#### [Direction]
Find every line in the listing below that contains the word "should", and copy each of those lines.

Stored entries
## Begin
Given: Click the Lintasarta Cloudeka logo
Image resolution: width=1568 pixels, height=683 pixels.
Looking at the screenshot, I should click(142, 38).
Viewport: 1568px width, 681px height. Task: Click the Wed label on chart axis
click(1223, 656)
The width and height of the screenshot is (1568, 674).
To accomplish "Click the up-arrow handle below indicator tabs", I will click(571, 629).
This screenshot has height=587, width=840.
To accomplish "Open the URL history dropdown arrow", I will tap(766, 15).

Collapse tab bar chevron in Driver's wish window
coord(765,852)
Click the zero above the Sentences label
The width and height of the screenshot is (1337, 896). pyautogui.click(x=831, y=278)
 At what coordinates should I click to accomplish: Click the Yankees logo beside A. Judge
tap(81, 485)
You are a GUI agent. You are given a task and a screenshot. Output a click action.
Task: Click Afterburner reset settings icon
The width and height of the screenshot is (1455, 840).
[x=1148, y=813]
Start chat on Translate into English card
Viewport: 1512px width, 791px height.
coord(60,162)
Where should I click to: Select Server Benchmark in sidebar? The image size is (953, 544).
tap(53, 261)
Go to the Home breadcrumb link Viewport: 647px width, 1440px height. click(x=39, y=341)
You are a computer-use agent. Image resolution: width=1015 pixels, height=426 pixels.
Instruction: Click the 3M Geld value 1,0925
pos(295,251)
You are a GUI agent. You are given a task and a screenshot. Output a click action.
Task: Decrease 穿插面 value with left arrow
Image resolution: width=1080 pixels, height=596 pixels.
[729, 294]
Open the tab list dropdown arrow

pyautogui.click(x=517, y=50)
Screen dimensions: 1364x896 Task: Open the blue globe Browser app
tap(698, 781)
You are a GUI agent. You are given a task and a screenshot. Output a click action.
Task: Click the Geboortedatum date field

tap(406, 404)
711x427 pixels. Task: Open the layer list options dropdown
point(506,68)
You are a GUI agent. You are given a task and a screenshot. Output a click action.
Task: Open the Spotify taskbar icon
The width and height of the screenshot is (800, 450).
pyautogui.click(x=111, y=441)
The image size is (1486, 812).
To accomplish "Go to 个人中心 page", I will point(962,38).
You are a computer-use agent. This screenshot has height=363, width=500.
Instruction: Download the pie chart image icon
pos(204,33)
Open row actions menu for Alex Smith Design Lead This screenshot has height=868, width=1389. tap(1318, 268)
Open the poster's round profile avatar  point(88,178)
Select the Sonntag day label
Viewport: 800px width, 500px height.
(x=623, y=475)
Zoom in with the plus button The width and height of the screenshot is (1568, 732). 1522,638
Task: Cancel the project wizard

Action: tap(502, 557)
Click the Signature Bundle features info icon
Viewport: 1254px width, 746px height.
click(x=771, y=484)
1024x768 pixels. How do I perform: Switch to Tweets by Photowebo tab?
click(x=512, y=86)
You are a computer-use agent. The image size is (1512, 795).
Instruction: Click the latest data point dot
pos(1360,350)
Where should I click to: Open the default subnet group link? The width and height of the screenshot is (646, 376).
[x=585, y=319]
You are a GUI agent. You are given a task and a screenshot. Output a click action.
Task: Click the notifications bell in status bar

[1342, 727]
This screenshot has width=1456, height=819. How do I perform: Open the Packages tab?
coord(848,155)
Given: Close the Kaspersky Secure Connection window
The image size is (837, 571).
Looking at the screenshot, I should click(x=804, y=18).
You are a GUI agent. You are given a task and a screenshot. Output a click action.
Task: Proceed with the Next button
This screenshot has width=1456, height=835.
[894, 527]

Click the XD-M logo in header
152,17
## End
#### [Reply to the exercise]
Looking at the screenshot, I should click(142, 38).
 At what coordinates should I click to accomplish: Click the Yankees logo beside A. Judge
Where should I click to: Select Server Benchmark in sidebar? The image size is (953, 544).
Where should I click to: Open the default subnet group link? The width and height of the screenshot is (646, 376).
Looking at the screenshot, I should click(x=804, y=18).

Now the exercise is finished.